Grenoble, le 8 février 2008
Je suis animateur volontaire dans des structures d'accueil avec et sans hébergement
(anciennement les centres de loisirs et centres de vacances); je travaille durant mes vacances : soit en 24h/24h en structure d'accueil avec hébergement, soit de 7h à 19h en structure d'accueil sans hébergement et pendant vos vacances pour la plupart du temps. Je suis payé une misère et pourtant je ne manifeste pas, je ne râle pas. Je suis là chaque mercredi matin le sourire aux lèvres pour accueillir votre enfant et lui faire passer une bonne journée, ou le consoler à 3h du matin quand ses parents lui manquent.
Les préjugés sur les animateurs sont nombreux : « ils se croient en vacances », « ils profitent du soleil », « ils sont payés pour aller faire de la voile avec nos chères enfants » et le pire « ils sont payés à manger, à faire du gardiennage et à draguer avec les autres animatrices autour d'un café. ». Les réunions de préparation jusqu'à 2h ou 3h du matin en se levant à 7h pour préparer le petit déjeuner, les vomis dans les bus et le fait de se défoncer chaque jour pour que vos enfants s'amusent et soient en vacances. Pensez-vous réellement que nous sommes, nous aussi, en vacances?

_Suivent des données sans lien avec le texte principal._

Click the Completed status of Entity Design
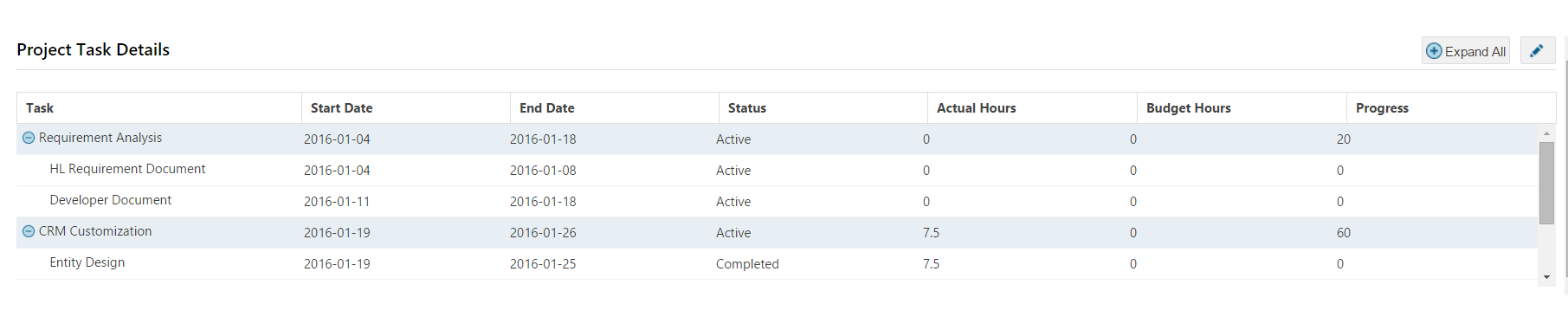Viewport: 1568px width, 317px height. (747, 264)
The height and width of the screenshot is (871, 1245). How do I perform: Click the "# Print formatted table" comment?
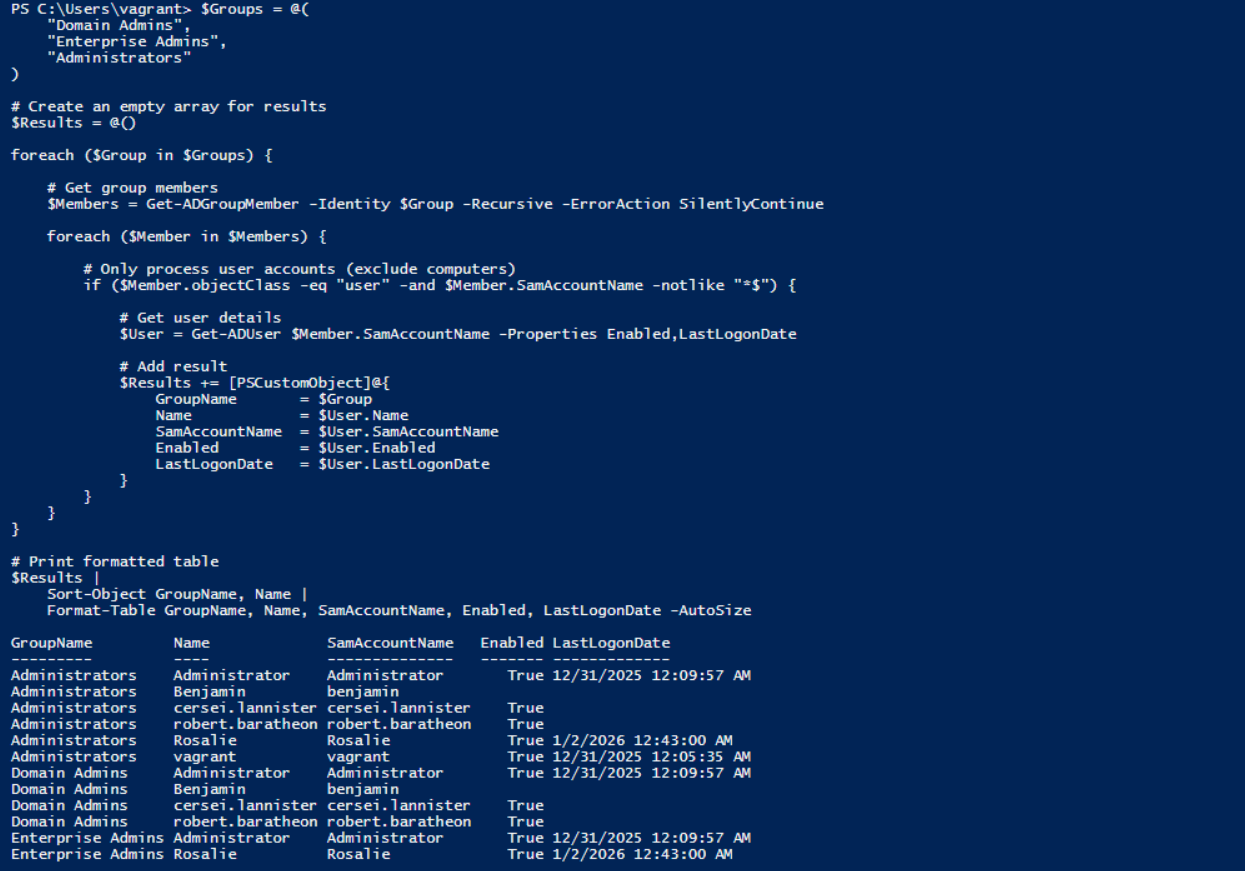(x=115, y=561)
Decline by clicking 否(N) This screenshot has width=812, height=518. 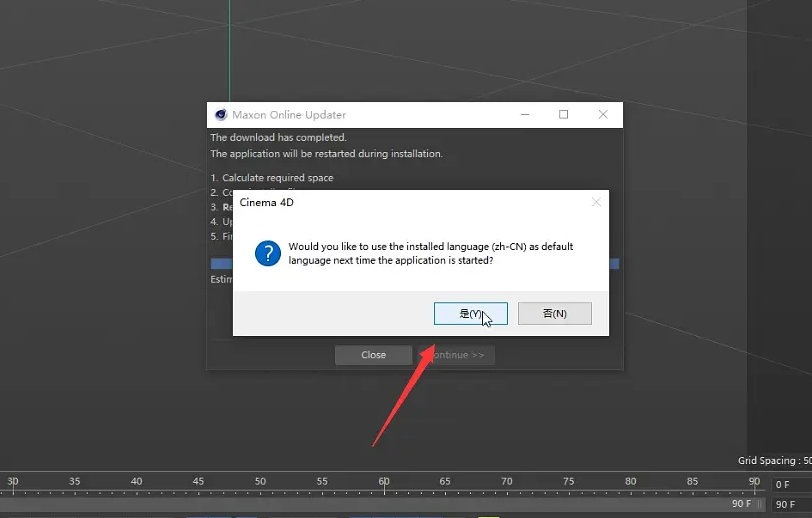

D'après le décret du 28 juillet 2006, je dois être rémunéré 2,2 fois le SMIC horaire par jour : cela fait minimum 18,56¤ pour une tranche horaire d'environ 12h en centre de loisirs et pour 24h par jour en centre de vacances. Mais si je fais ce boulot, ce n'est pas par nécessité ou par ultime possibilité, mais par volonté.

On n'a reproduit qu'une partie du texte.